The City contends that the proposal is a prohibited subject of bargaining because it irreconcilably conflicts with the Sec. 62.50 (13), Stats. right of appeal to the BFPC or, in the alternative, is a permissive subject of bargaining because it is primarily related to the management and direction of the governmental unit.

The MPSO asserts that the proposal is a mandatory subject of bargaining because it is primarily related to wages, hours and conditions of employment.

We look first at the issue of whether the MPSO proposal is a prohibited subject of bargaining. As to this issue, the result turns on whether the statutory right of appeal to the BFPC contained in Sec. 62.50 (13), Stats., is the exclusive means by which an employee can seek to overturn a suspension of 6 to 30 days imposed by the Police Chief as a result of a complaint filed by the Chief or whether a contractual appeal mechanism can be bargained as an alternative.

Both parties correctly cite the Court of Appeals' decision in City of Janesville V. WERC, 193 Wis. 2d 492 (1995) as being relevant to the resolution of this dispute.

In Janesville, one of the issues confronting the Court of Appeals was whether the employer was obligated to bargain over a proposal that gave an employee the option of appealing a suspension imposed by a police chief to a grievance arbitrator under a collective bargaining agreement rather than to the Police and Fire Commission (PFC) under Sec. 62.13(5)(c), Stats. Although the Court acknowledged that Sec. 62.13 (5)(c), Stats. provided that a hearing before the PFC "shall be held only if requested by the subordinate", the Court concluded that the option of requesting a PFC hearing only indicated a legislative intent that the employee need not challenge the suspension at all (as opposed to an intent of allowing an alternative appeal mechanism) and thus that it was clear that an officer wishing to challenge a suspension must do so before the PFC. Therefore, the Court concluded that a proposal allowing the option of arbitral review of a suspension imposed by a police chief was a prohibited subject of bargaining because it irreconcilably conflicted with Sec. 62.13 (5)(c), Stats.

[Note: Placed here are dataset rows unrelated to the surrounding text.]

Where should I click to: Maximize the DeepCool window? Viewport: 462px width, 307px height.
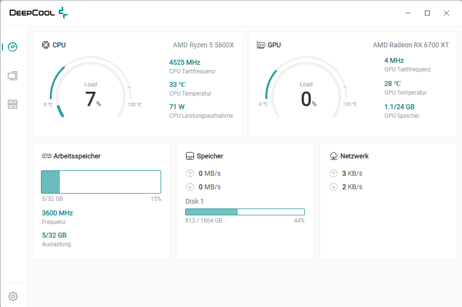[x=427, y=13]
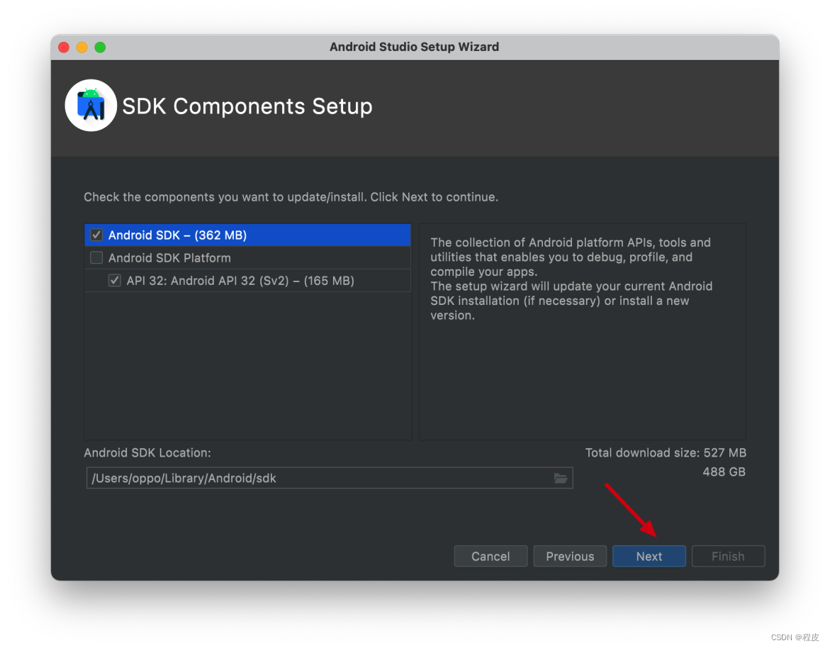Image resolution: width=830 pixels, height=648 pixels.
Task: Click the disabled Finish button
Action: [x=728, y=556]
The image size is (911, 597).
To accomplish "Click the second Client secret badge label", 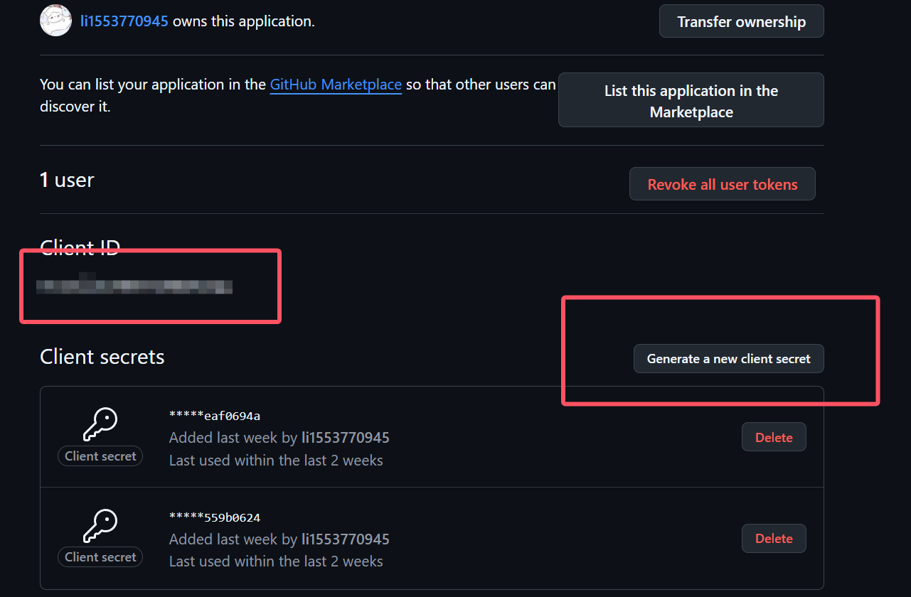I will pos(100,557).
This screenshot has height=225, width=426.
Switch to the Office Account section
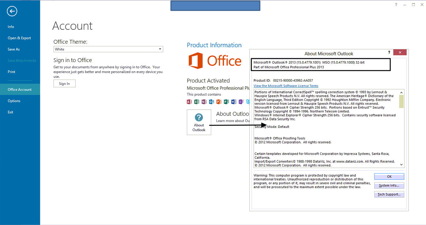tap(20, 89)
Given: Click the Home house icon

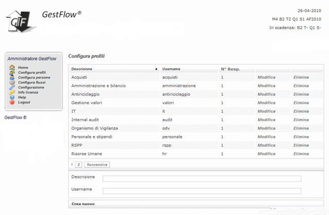Looking at the screenshot, I should (12, 68).
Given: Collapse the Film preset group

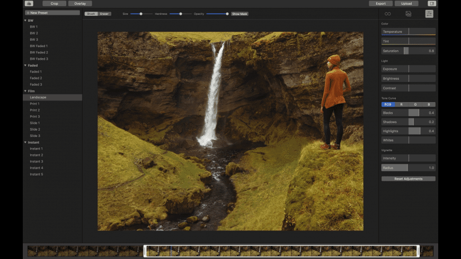Looking at the screenshot, I should point(25,91).
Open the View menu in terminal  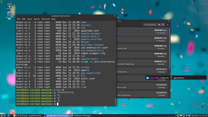click(x=30, y=19)
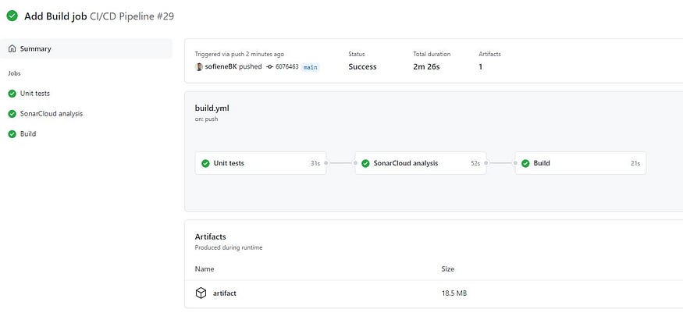683x327 pixels.
Task: Click SonarCloud analysis success icon in sidebar
Action: (x=12, y=114)
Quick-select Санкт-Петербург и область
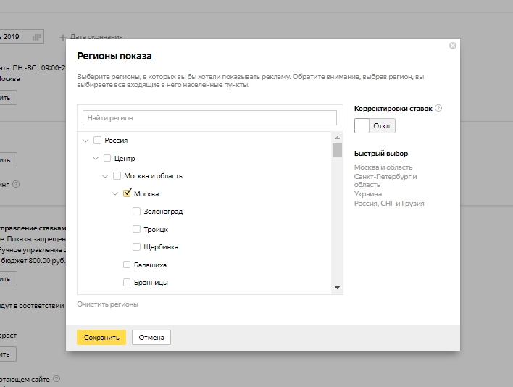Screen dimensions: 513x387 click(385, 180)
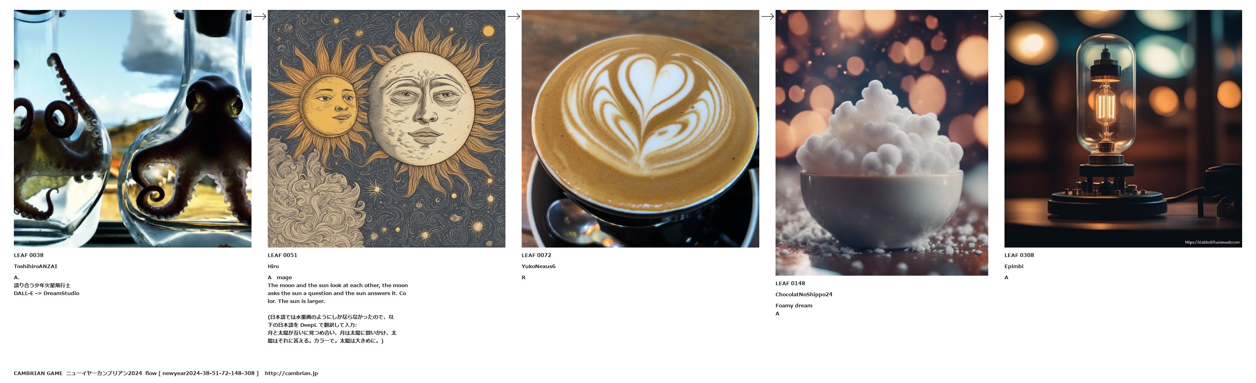The height and width of the screenshot is (383, 1256).
Task: Click the LEAF 0148 label
Action: tap(790, 284)
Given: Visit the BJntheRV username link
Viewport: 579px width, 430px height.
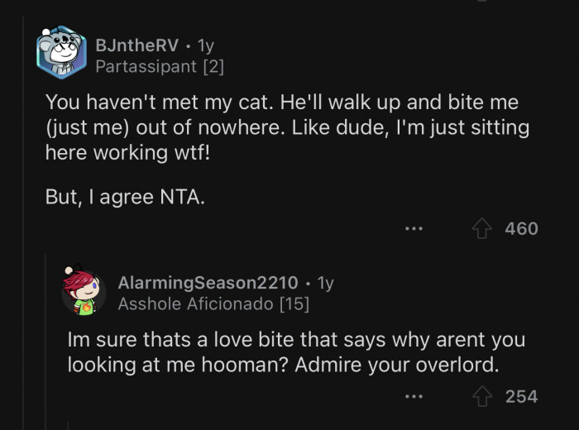Looking at the screenshot, I should point(138,45).
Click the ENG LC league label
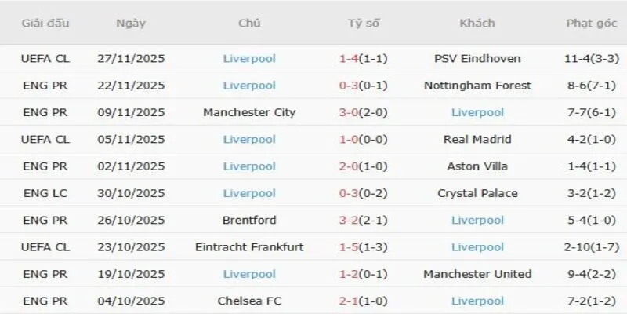 45,193
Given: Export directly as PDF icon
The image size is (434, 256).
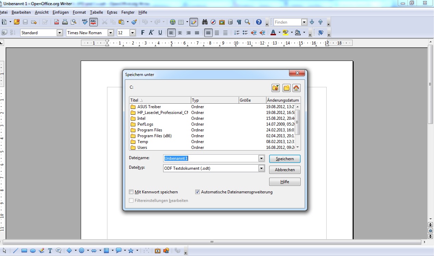Looking at the screenshot, I should click(56, 22).
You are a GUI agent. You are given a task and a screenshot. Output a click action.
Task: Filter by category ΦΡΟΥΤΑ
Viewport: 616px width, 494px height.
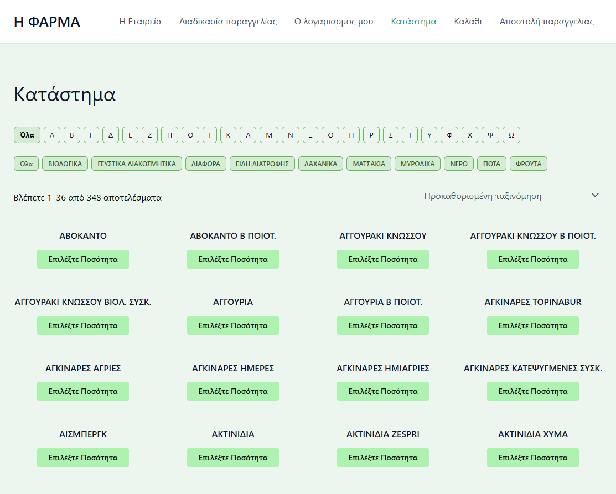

The City points to the parallels between Janesville and the instant dispute. Both Sec. 62.13, Stats. and Sec. 62.50, Stats. establish a citizen board to review discipline imposed by a chief of police. Neither statutory provision requires an employee to pursue an appeal to the citizen board nor states that the right of appeal contained therein is the employee's exclusive appeal mechanism. Given these parallels, the City asserts the WERC should follow the Court and conclude that Sec. 62.50, Stats., (like Sec. 62.13, Stats in Janesville) is the exclusive means by which review of suspensions covered by the MPSO proposal can be sought.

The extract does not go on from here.